Sigh. Not Even Genius Michael Moore Could Beat Bush
"'The High Cost of Low Price' makes its case with breathtaking force. Mr. Scott of Wal-Mart declined to speak on camera, Mr. Greenwald says. The company is worried enough about this film and growing opposition elsewhere that it has hired high-powered former presidential advisers and set up a public relations 'war room' to deflect and respond to criticism. But it's impossible not to remember what happened with Michael Moore's 'Fahrenheit 9/11': it outraged many Americans, made White House decisions look ridiculously dishonest and/or inept, and President Bush was re-elected anyway." -Critic Anita Gates on "The High Cost of Low Prices," an anti-Wal-Mart documentary from left-wing filmmaker Robert Greenwald, November 4.

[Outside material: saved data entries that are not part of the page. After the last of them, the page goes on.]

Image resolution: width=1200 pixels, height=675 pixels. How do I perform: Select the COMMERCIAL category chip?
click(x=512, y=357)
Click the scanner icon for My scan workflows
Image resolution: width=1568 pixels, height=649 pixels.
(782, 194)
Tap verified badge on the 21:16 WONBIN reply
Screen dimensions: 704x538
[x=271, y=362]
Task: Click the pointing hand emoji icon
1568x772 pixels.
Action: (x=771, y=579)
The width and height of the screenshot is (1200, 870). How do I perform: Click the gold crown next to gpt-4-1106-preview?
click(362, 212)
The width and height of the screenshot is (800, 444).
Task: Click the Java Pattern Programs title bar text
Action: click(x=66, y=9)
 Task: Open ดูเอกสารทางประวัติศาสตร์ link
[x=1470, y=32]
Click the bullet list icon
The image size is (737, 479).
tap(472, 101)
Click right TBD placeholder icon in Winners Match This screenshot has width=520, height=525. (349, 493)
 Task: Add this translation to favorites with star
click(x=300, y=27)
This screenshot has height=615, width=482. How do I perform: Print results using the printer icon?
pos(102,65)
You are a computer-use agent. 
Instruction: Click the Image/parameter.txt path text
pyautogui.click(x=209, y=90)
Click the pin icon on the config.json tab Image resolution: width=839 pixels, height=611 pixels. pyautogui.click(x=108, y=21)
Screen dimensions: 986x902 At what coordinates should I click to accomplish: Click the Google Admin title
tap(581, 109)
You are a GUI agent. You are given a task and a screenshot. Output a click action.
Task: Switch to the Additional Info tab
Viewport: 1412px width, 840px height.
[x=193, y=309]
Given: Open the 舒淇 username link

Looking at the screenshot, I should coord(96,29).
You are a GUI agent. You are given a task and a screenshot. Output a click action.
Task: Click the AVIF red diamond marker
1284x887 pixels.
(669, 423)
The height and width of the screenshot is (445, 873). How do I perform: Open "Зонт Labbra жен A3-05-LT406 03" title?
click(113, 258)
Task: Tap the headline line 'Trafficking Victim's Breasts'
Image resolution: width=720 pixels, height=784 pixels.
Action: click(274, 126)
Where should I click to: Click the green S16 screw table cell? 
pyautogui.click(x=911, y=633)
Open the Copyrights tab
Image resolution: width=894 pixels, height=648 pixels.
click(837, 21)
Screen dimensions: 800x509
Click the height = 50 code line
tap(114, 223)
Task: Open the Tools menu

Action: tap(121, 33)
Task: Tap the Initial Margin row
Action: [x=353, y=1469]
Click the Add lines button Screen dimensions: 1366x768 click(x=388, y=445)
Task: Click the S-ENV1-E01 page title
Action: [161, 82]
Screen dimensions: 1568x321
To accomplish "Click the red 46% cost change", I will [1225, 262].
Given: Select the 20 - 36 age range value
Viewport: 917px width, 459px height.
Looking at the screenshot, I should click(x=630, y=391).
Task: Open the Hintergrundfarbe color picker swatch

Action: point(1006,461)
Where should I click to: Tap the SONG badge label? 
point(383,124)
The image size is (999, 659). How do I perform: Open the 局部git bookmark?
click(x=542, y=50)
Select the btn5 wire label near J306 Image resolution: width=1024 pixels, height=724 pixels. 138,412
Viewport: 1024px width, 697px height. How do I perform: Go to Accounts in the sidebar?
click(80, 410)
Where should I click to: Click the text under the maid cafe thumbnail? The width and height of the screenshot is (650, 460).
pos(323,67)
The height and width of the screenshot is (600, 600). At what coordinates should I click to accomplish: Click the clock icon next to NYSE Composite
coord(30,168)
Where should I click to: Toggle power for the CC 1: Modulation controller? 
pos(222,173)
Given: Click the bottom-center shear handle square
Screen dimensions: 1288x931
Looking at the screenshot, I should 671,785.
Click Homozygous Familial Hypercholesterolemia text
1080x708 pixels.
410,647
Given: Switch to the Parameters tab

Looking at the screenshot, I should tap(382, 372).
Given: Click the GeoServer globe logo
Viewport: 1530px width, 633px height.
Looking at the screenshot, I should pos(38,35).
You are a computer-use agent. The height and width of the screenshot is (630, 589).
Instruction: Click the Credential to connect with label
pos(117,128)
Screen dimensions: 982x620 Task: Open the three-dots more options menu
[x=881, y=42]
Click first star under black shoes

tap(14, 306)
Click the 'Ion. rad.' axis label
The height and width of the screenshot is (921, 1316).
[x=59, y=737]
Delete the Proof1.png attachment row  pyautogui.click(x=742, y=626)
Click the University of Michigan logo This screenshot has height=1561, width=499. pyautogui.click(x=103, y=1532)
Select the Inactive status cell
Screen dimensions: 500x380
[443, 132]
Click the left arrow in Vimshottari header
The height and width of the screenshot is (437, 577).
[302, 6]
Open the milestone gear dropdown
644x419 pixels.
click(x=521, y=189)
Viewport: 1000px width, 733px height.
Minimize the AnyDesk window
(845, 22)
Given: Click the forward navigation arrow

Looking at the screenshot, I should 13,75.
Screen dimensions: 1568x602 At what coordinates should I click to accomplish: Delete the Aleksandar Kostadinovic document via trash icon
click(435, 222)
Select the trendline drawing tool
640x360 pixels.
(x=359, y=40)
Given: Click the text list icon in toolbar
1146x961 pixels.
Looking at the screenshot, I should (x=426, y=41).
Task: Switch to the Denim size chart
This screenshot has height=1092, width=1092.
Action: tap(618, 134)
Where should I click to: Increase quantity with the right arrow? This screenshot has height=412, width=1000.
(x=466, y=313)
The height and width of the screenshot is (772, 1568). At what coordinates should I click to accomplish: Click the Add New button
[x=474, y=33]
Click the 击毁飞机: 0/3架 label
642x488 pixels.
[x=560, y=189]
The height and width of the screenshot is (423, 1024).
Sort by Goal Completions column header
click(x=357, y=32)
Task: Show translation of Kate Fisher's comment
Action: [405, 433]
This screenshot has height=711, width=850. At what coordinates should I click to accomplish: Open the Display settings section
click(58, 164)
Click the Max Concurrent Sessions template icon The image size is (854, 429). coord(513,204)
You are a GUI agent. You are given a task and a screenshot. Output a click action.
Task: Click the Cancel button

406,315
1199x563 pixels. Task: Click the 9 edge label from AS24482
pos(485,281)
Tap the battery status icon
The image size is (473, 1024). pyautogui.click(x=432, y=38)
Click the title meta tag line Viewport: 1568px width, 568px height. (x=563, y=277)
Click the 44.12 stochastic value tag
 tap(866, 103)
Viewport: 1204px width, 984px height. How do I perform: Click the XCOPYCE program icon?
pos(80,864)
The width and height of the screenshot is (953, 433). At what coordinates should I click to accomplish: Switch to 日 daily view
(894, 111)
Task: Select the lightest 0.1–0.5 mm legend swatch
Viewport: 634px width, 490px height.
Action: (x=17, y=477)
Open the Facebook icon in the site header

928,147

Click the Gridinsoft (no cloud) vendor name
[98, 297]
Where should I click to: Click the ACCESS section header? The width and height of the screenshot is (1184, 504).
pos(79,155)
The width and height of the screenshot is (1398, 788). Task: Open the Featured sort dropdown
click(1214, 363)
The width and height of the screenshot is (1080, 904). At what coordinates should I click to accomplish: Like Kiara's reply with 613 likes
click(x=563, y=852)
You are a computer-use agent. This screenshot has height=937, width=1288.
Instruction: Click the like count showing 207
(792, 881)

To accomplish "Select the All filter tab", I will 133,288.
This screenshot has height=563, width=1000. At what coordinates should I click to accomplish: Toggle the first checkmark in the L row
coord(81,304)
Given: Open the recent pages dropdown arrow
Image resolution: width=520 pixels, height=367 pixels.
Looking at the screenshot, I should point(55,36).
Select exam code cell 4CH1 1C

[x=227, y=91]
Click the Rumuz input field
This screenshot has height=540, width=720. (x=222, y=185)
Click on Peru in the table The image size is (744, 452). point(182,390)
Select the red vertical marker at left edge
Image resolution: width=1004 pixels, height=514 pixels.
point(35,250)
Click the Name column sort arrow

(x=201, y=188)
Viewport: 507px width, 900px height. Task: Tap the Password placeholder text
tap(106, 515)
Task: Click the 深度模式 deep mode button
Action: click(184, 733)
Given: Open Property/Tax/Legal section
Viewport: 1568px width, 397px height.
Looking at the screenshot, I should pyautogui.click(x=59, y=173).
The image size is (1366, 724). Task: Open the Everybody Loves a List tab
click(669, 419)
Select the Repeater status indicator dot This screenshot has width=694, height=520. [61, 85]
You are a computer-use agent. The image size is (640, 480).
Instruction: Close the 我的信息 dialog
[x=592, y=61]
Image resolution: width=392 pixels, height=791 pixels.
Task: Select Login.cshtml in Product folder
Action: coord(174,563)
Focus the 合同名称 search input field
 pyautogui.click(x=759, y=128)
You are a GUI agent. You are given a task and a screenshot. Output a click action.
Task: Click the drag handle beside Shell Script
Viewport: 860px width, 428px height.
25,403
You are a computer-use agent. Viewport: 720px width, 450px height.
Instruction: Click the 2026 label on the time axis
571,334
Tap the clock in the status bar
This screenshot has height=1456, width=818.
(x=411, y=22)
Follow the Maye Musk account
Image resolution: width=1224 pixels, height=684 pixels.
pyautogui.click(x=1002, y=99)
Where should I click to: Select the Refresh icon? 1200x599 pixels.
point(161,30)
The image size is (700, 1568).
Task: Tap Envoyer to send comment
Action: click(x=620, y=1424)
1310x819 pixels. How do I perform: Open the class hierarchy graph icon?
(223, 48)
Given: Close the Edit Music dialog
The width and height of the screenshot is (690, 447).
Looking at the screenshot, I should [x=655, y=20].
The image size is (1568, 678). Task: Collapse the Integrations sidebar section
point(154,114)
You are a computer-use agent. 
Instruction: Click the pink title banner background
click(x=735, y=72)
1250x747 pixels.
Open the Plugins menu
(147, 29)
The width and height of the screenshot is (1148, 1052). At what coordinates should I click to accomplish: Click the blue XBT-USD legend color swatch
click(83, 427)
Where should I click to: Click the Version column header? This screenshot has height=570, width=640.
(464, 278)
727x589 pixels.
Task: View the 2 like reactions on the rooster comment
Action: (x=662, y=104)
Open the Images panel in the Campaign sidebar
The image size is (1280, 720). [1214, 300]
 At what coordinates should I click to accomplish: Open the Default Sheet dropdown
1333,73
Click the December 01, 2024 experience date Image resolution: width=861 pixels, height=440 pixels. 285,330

Fitzgerald as Eliot Ness, Ken Starr as Torquemada
"It was as if Mr. Fitzgerald had suddenly morphed from the ominous star of a long-running silent movie into a sympathetic echo of Kevin Costner in 'The Untouchables.'" - Todd Purdum on Libby prosecutor Patrick Fitzgerald, October 29.
"Back in the United States attorney's office in Chicago, the relentless prosecutor is known as Eliot Ness with a Harvard degree." - TV critic Alessandra Stanley, October 29.
"But by the time he stepped down in October 1999, relentless attacks by Democrats and Clinton allies had created a powerful caricature of [Clinton prosecutor Kenneth Starr] as a prude and a Torquemada leading a partisan inquisition." - Then-Washington bureau chief Jill Abramson, March 22, 2002.
Never Miss a Chance to Bash the War
"'The Apprentice' and even its Martha Stewart spinoff are lagging, mostly because the conceit has grown old, but also because right now, self-reliance is not as compelling a virtue. The wish-fulfillment fantasy has a headier appeal, particularly these days, when American troops and Iraqi civilians are being killed in a war that seems ever more intractable and when natural disasters like Hurricane Katrina expose the limits of government action and private-sector munificence. The harder it is to paint ourselves as a can-do, generous nation, the more we crave a home-game version." - TV critic Alessandra Stanley in a November 1 review of a new reality show.
Clear-Eyed Priorities on the Editorial Board
"There's no serious disagreement that two major crises of our time are terrorism and global warming. And there's no disputing that America's oil consumption fosters both." - The beginning of an October 24 editorial.
Good Thing Dowd Likes Her
"I've always liked Judy Miller.She never knew when to quit. That was her talent and her flaw. Sorely in need of a tight editorial leash, she was kept on no leash at all, and that has hurt this paper and its trust with readers. She more than earned her sobriquet 'Miss Run Amok.'.Judy told The Times that she plans to write a book and intends to return to the newsroom, hoping to cover 'the same thing I've always covered - threats to our country.' If that were to happen, the institution most in danger would be the newspaper in your hands." - From Maureen Dowd's October 22 column on her colleague Judith Miller, titled "Woman of Mass Destruction."